Pixel coordinate grounding data
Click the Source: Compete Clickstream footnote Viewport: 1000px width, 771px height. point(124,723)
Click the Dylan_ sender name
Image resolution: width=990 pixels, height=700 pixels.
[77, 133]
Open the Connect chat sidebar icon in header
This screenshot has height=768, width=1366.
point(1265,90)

## Problem details:
Every entry is to be transcribed exactly as it stands.

## Task solution:
Click the Source: Compete Clickstream footnote Viewport: 1000px width, 771px height. point(124,723)
Click the Dylan_ sender name
Image resolution: width=990 pixels, height=700 pixels.
[77, 133]
Open the Connect chat sidebar icon in header
This screenshot has height=768, width=1366.
point(1265,90)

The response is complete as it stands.